Saloni berkata: “Kami di Komite Ketiga malu mendengar berita ini. Oleh karena itu jelas bahwa semua hakim mencurigai mereka ‘bermain-main’ karena mereka membuat keputusan tidak berdasar dan jauh dari penyelidikan forensik.”
“Jadi kami sudah meminta Jaksa Agung untuk mengajukan kasasi. MA juga sudah mengkajinya bersama tiga hakim dan seluruh prosesnya sudah berjalan seadil-adilnya. Tapi semua itu tidak ada yang benar,” ujarnya.
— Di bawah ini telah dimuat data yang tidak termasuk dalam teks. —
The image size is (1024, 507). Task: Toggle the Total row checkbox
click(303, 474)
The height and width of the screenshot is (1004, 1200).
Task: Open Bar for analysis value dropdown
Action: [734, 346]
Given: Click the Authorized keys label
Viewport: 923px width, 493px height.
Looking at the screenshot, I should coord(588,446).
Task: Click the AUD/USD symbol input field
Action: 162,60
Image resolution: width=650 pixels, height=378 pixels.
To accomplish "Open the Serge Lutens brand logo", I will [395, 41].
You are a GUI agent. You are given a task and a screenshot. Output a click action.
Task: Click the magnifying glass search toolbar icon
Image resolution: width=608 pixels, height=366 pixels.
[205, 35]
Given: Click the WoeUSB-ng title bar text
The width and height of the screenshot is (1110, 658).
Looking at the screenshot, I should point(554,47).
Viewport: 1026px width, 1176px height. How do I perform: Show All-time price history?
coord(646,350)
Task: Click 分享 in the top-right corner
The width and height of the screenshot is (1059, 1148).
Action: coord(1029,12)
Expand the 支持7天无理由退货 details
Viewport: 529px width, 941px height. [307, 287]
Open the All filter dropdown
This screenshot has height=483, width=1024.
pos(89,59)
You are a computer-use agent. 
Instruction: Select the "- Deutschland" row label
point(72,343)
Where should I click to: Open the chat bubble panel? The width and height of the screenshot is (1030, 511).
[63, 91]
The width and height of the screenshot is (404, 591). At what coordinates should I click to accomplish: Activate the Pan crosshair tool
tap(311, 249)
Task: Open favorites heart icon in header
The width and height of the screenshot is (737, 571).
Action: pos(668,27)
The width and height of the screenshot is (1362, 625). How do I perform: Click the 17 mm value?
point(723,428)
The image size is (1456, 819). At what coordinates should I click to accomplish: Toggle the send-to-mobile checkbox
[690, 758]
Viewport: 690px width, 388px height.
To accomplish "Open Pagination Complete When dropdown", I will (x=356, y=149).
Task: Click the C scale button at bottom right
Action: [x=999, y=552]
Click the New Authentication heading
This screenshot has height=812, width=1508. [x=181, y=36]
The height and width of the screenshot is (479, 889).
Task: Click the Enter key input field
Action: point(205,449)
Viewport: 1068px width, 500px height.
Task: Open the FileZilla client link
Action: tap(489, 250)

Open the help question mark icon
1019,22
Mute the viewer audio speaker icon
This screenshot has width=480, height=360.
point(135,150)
Kronologi kejadian
Kasus penganiayaan yang berujung pada meninggalnya Ronald dan korban ini bermula pada Selasa (10/3/2023) sekitar pukul 18.30 WIB saat mereka sedang makan malam di kawasan Lakarsantri, Surabaya.
Setelahnya, keduanya disapa rekannya dan pergi ke tempat karaoke di dekat Jalan Majen Jonosewojo.
Mereka tiba pada pukul 21.00 WIB untuk menghadiri konser dan minum bersama tujuh rekannya.
Sekitar pukul 00.30 WIB, Rabu (10/4/2023), Ronald dan pacarnya terlibat adu mulut, yang diketahui polisi di lokasi kejadian.
“(Ronald) menendang kaki kanan korban hingga terduduk.”
Kapolrestabes Surabaya dan Kompol Pasma Roys dalam keterangannya, Jumat (10 Juni 2023), mengatakan, “GRT (Ronald Tannur) kemudian memukul kepala korban dengan botol” (dikutip dari Surya.co.id). .
Pelecehan itu membuat Ronald Tannour panik.
Pernapasan buatan juga diberikan, namun D tidak memberikan respons.
Ronald Tannur membawa Deeney ke RS Nasional Surabaya, namun korban dinyatakan meninggal dunia.
Sementara soal motifnya, AKBP Hendro Sukmono, Kasat Reskrim Polrestabes Surabaya, mengatakan hal itu tergantung dari rasa sakit yang ditimpakan pelaku kepada korban.
Selain itu, Ronald Tannour yang sedang mabuk juga melakukan kekejaman tersebut.
Motifnya sakit hati. Kejadiannya karena terkontaminasi alkohol, kata Hendro, Kamis (12/10/2023).
Ronald Tannur, putra anggota DPR RI Edward Tannur, divonis 12 tahun penjara oleh Jaksa Penuntut Umum (JPU) Pengadilan Negeri Surabaya atas perbuatannya.
Namun majelis hakim justru membebaskan Ronald Tannur.